By: Gabriela M. Fernández
The news of the discovery of a new strain of human immunodeficiency virus (HIV) in Cuban patients circulates these days in foreign and opposition media within the island. Until last Tuesday February 17, when state media confirmed it, most articles available online were full or partial versions of a report by the US site El Nuevo Herald, where the advent of recombinant variant CRF19_cpx of the virus relates to the accelerated development of AIDS in a group of patients.
The Institute of Tropical Medicine in Cuba Pedro Kouri (IPK) conducted research that identified the strain together with the Laboratory of Clinical and Epidemiological Virology of the Catholic University of Leuven in Belgium. The survey results are available in an article published in the journal EbioMedicine. The reason for this binational research was to determine the causes of the rapid progress of the disease in a group of patients on the island.
The HIV known variant usually take 10 years to develop into the disease, however, people were diagnosed in Cuba who showed symptoms of AIDS in the first three years of exposure to the virus. The scientific explanation is that, when the virus makes its first entry into the body, have access to a protein called CCR5 on the cell membrane. Eventually, the virus can reach another membrane protein called CXCR4, which enables the virus to enter the cell and continue the infection to develop AIDS. With the presence of the new strain, this process occurs much faster.
The way in which the CRF19_cpx variant was found posed a bioethical problem: the group of people who were part of the study had not received antiretroviral therapy, according to the published article. The analysis performed on the 52 people identified with “accelerated development” of the virus was tested with two test groups, one composed of positive HIV still showed no AIDS (21 people) and another for chronic patients with known virus variant (22 people). In total, 95 patients were analyzed in the study, whose last blood sample was taken in 2008.
Vivian Kouri, director of the Laboratory for Sexually Transmitted Infections of the IPK, told El Nuevo Herald by email that patients who quickly developed the disease, “some had recently diagnosed therefore not expected to be developing AIDS as quickly and in some cases the diagnosis practically coincided with the time in which patients marked AIDS.”

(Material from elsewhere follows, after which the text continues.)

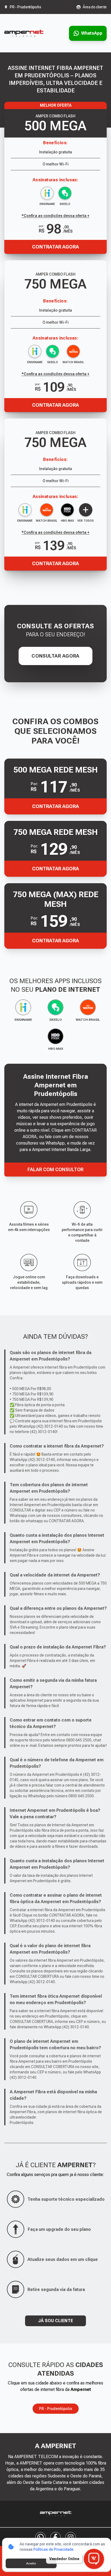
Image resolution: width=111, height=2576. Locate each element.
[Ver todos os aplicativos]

While the Belgian part of the study told the Herald that they had nothing to do with the selection and treatment groups: “We only perform laboratory tests,” said Dr. Anne-Mieke Vandamme, project director.
Dr. Kouri argued that “samples of patients with chronic AIDS were collected just at the time that they would initiate therapy” and most were cases that had some “opportunistic disease with CD4 count above 350 cells-that is, marked AIDS opportunistic disease and not by CD4-that was when ARV therapy [antiretroviral] began in Cuba at the time of the study “.
La respuesta oficial de Cuba llegó a los medios en la noche del 17 de febrero. El Noticiero Nacional cubano publicó la noticia de la aparición de la variante recombinante CRF19_cpx del VIH. La doctora Kouri explicó a la televisión que esta cepa fue originaria de África, pero ya ocupa el tercer lugar en frecuencia entre los casos detectados en la Isla. Además, señaló que ninguno de los pacientes –con cualquier subtipo viral- se asoció con una resistencia mayor a los tratamientos retrovirales. En otras palabras, todos los casos “tenían la posibilidad de que la terapia fuera efectiva”.
Una de los factores más peligrosos que tiene esta nueva cepa resulta el hecho de que muchas veces los infectados comienzan a presentar síntomas incluso antes de ser diagnosticados.
Cuba gasta alrededor de 150 millones de dólares al año en los programas de lucha contra el SIDA y mantiene una de las tasas de infestación más bajas de la región, lo cual implica a la larga un mayor ahorro, según explican los especialistas cubanos.
También existen campañas de sensibilización promovidas por el Ministerio de Salud Pública para la promoción del uso de preservativos en jóvenes y adultos de cualquier orientación sexual e, incluso, a mujeres y hombres casados, debido a la alta tasa de infección por esa vía.